Selon la source mentionnée, les restaurants dont le prix par personne est supérieur à un million et demi de livres libanaises font des profits, mais ceux dont le prix varie entre quatre cent mille et cinq cent mille livres se trouvent en mode de survie. «Quel que soit le cas, les agents du secteur de la restauration ne roulent pas sur l'or», lâche-t-il d'un ton sec.

Une progression pénible      


Dans les faits, les restaurateurs ont assumé le rôle de l'État au niveau de l'implémentation d'une infrastructure opérationnelle. Pour la production de l'énergie assurant le courant électrique 24h/24, ils comptent sur leurs propres générateurs, sachant que la tonne de mazout était vendue à la même période en 2021 à 400.000 livres libanaises, alors qu'aujourd'hui elle coûte 41.000.000 LL. Pour l'alimentation en eau, les coupures survenant par intermittence, la livraison d'une citerne d'eau coûtait l'année dernière entre 150.000 LL et 300.000 LL, tandis qu'aujourd'hui elle s'élève à un million de livres. Dans le même contexte, s'inscrit le coût de la main d'œuvre à qui il faut désormais assurer un logement à proximité du lieu de travail afin d'alléger les prix des transports devenus «surréels» même si les salaires, calculés sur base du taux de change du dollar sur le marché parallèle, ont baissé sur un an.
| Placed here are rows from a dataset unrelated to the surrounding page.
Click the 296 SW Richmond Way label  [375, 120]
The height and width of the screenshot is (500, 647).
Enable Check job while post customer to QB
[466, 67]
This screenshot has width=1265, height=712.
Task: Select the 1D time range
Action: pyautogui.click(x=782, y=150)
Encore faut-il souligner la difficulté du processus d'importation d'aliments de base de premier choix.
Un restaurateur confie à Ici Beyrouth que les expatriés libanais, qui représentent 85% des visiteurs au Liban cet été, sont, dans leur majorité, venus pour rester au sein de leur famille et renforcer les moyens de résilience socio-économiques de leurs aînés. «Un bon nombre d'entre eux se sont inscrits auprès des voyagistes pour de courts séjours sous des cieux plus cléments, l'ambiance générale dans le pays étant à la morosité malgré la bonne volonté des résidents», a encore relevé le restaurateur interrogé.

Des zones géographiques
Cela dit, le secteur de la restauration connaît quand même un boom dans certaines zones géographiques telles que Faraya, Broummana et Batroun, contrairement à d'autres régions comme Beyrouth, Saïda, Tyr, Tripoli et Ehden où l'activité des restaurants est faible. «L'importance du volume du chiffre d'affaires généré n'a pas pour corollaire la grandeur des marges de bénéfices et les recettes nettes engrangées par l'agent économique», rebondit un consultant de l'Horeca sur l'idée de la faiblesse des profits enregistrés.
Les professionnels du métier interrogés par Ici Beyrouth misent sur la facturation en dollars (au taux du jour) pour compenser le poids de leurs frais de fonctionnement.

Un secteur vulnérable

Le nombre de restaurants a chuté de 4.000, en octobre 2019, à 1.600, en 2022, mettant en lumière une offre faible par rapport à la demande, relève un autre expert de la restauration pour expliquer la densité de la clientèle dans les points de restauration. En réponse à une question, il déclare que le secteur du tourisme est vulnérable et fragile et ne peut pas être pris en compte comme seul fondement pour une relance de l'économie d'un pays. «Un incident sécuritaire ou un accident de la nature peut faire basculer en trente secondes dans le néant tout le secteur du tourisme», commente-t-il.
Dans l'espoir de jours meilleurs, on annonce la réouverture l'été prochain à Beyrouth d'hôtels cinq étoiles, à savoir le Four Seasons et Le Gray.